Traders work on the floor of the New York Stock Exchange.

Investor hopes for solid earnings news to power the market higher have been temporarily dashed by IBM's weak quarterly earnings report. Missing expectations by a wide margin, IBM saw its shares fall more than 7% to $168.81.

The Dow is a price-weighted index, which means high-priced stocks like IBM have a bigger impact on the index's price.

One Wall Street firm says IBM's earnings miss is not a sign the U.S. economy is losing steam, nor is it an accurate gauge of how third-quarter earnings season is going so far.

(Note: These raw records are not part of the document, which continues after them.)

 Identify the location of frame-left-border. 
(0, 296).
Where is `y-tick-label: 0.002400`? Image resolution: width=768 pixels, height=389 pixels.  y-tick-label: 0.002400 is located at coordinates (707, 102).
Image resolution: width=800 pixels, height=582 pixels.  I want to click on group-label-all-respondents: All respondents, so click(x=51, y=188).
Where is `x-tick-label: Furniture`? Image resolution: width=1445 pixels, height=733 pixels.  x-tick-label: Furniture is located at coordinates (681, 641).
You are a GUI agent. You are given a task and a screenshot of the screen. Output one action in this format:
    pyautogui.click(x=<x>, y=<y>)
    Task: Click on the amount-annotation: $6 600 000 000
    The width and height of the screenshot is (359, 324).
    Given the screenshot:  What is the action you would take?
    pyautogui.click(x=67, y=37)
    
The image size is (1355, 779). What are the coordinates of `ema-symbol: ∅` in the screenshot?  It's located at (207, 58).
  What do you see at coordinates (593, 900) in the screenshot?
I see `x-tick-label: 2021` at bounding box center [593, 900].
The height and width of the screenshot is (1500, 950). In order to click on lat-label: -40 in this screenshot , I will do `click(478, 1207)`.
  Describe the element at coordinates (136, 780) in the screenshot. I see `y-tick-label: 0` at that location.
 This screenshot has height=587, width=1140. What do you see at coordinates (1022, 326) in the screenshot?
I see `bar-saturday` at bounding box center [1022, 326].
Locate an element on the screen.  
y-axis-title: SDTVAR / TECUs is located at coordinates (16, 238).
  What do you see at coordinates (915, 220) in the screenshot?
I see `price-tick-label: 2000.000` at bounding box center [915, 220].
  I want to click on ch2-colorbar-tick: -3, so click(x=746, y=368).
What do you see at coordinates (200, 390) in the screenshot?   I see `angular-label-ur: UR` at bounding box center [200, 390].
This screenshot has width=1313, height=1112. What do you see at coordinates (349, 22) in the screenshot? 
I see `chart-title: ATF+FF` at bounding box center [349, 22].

Even though IBM fell well short on earnings per share ($3.68 versus $4.32 expected) and revenues ($22.4 billion versus $23.4 billion expected), "we would caution reading too much about the broader economy on this news," Paul Hickey, co-founder of Bespoke Investment Group told clients in an early-morning research note.

Bespoke notes that IBM's revenue has declined consistently for years, adding that the company hasn't had a year-over-year revenue increase since April of 2012.

"In other words, the decline in revenue is not a new trend, and we don't feel it's representative of the trend in earnings season thus far," Hickey said.

Just this morning, he said, the market has seen solid beats from oil patch servicer Halliburton (HAL), toymaker Hasbro (HAS), and drug maker Valeant (VRX), which also raised guidance.

Heading into Monday, 64% of the 81 companies that have reported earnings have topped expectations, which is above the long-term average of 63%, according to Thomson Reuters I/B/E/S. The current earnings growth rate is 6.9%, up from 6.4% on Oct. 1.

Gannett stock climbed on news that net income rose 49% from a year ago. Acquisitions and gains in TV political ads and retransmission revenues helped GCI offset a decline in the print business.

This week, 128 S&P 500 companies and 12 Dow names report earnings.

The next big earnings report comes after the closing bell, when Apple reports. Analysts expect the iPhone 6 maker (AAPL) to post earnings per share of $1.30 versus $1.18 a year ago, according to Thomson Reuters data released after Friday's close.

The stock market has been hit by rising fears about a global growth slowdown, Ebola fears, geopolitical risks and the Federal Reserve's coming shift to a less-stimulative monetary policy.

Wall Street is also coping with a continuation of the stock market downslide in Europe. Germany's DAX tumbled 1.5% to 8717.76 and France's CAC 40 fell 1% to 3991.24. Britain's FTSE 100 dropped 0.7% to 6267.07.